I plan on pairing students into groups and eventually sharing ideas. Hopefully, we can come up with a mastery list that everyone agrees on.
I plan on having them count the computers in groups of two at first to brainstorm what they think qualifies as a computer. Then get them to get in groups of 4 to write on sticky notes what things they this would be a computer. I think it definitely helps to think in a small group and then move to a bigger group to have others opinions be taken into account for things they may not have thought of as a computer.
During my Day1-Day2, I had various steps. I went from an individual writing all there thoughts on small post-its. (Individual Student), “Looking around the room and thinking about your surrounding where do you see computers being used?” Next, elbow partner share, then quad (group) share, and finally as a whole group with 39 voices sharing there discovery.
I plan to have the students collaboratively clarify expectations first, and then begin to allow the students and myself to build an inclusive, respectful, positive environment. Allow thinking and writing time to gather thoughts, encourage participation by giving value to each answer and idea. Listening more than talking is crucial for a good facilitator.
I appreciate your thoughts on giving space for time to listen and encourage participation. This is a great way to facilitate a collobrative classroom and safe space.
I plan on using Kagan strategies to encourage and regulate student interactions. It will help shy students talk, and prevent eager students from dominating conversations.
I plan on having the students think of what is a computer first and then share with their elbow partner or a group. Then share as a whole class and have a discussion. Really excited to see if anyone will bring up human as a computer and the discussion that would follow after that.
Read pair share and discuss. Incorporate a "
who Knew Session"
I agree with what was said here and I also plan to approach this in a similar way. I feel that an environment that lends itself for this is very critical especially because some students may not feel comfortable with this and may not want to voice their ideas.
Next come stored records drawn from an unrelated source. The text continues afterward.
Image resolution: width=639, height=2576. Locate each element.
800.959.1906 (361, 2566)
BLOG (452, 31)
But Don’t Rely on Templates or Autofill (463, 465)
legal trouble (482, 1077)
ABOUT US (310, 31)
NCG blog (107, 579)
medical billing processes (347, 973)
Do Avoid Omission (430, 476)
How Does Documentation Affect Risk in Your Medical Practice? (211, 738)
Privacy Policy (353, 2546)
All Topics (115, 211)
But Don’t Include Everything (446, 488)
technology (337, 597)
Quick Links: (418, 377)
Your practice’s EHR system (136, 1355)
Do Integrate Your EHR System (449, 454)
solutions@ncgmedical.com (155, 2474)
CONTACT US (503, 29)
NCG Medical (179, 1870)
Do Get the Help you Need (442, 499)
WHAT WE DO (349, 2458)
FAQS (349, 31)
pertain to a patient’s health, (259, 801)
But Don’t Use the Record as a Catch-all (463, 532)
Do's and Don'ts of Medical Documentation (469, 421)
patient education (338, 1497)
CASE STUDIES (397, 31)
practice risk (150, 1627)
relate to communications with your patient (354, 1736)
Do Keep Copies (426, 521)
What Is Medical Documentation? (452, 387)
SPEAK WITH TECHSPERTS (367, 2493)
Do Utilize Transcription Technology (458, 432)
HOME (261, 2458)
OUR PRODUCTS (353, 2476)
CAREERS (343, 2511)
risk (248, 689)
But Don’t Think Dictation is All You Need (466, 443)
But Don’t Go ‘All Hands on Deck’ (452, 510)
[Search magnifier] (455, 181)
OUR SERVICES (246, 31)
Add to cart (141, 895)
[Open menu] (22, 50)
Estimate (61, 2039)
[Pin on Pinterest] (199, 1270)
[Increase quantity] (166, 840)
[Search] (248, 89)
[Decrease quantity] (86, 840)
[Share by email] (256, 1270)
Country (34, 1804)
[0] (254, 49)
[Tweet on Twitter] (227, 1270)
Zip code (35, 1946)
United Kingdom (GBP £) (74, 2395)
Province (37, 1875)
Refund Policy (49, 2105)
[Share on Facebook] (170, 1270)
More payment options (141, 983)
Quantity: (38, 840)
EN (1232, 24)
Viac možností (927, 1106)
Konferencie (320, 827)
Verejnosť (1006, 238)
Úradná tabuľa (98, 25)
But this post really targets what I will also do.
Get in groups and come up with answers and discuss. Do a gallery walk.
I think an important part of facilitating discussion is to give people time to think. Too many times, teachers will ask a question and then answer their own question before students have had a chance to process the information. Students need to be given time to think, and then they should have the chance to share, whether with the whole class or at least some peers. As a teacher, I will call on students to share to make sure all students are included, but students should also be discussing things with each other on a regular basis. They will be in groups and I will go around and help facilitate the discussion in the groups.
One thing that helped improve discussion:
I have a class with 30 students:
After groups have written post-its with 5 things that were definitely computer, 5 things that were maybe computers, and 3 things that were definitely not computers, students rotated groups (3 times) and re-arranged the post-its as they felt appropriate. But the third rotation, students were more willing to engage in discussion about what they were computers or not computers.
I plan to open the topic of discussion and ask students to just think about their answer without speaking aloud. Then ask students to record their response on the post-it. Post their Post-it on the whiteboard and jigsaw through the classroom to get students’ response and input.
I plan to open the topic of discussion and ask students to just think about their answer without speaking aloud. Then record their response on a Post-it. Students will post their Post-it to the Whiteboard. Lastly, I will jigsaw though the classroom calling on students to share their response.
The “Who Knew Session” sounds very interesting, can you tell me how you run that? I’d be interested to use a new strategy in my class.
To facilitate discussion, I utilized journals and asked the students to write down their definition of a computer. We then collaborated by coming up with a class definition of a computer that was written on the board - we discussed what was and wasn’t necessary for a computer, striking some comments and adding others.
I will have them respond to a prompt in their journals. Then in groups of 3 they will share their responses. Groups will then share out to the class. I will generate more discussion questions based on groups responses.
As you are facilitating discussions, do you have a set of questions you have in your back pocket or do you wait to see how the discussion is flowing? I’d love to hear how you lead your students.
I would like to pose the question provide students time to gather their thoughts and share their ideas with elbow partner then group shout out.
We use both the whole class discussion and also small groups breaking out and discussing topics, reaching an agreement and then coming back to the big group to participate as a group in a wider discussion of the topics at hand. When working in small groups I always ask that the groups come to an agreement on what there solution is to the problem at hand. It forces them more or less to compromise and reach a consensus which helps move the larger group discussion along.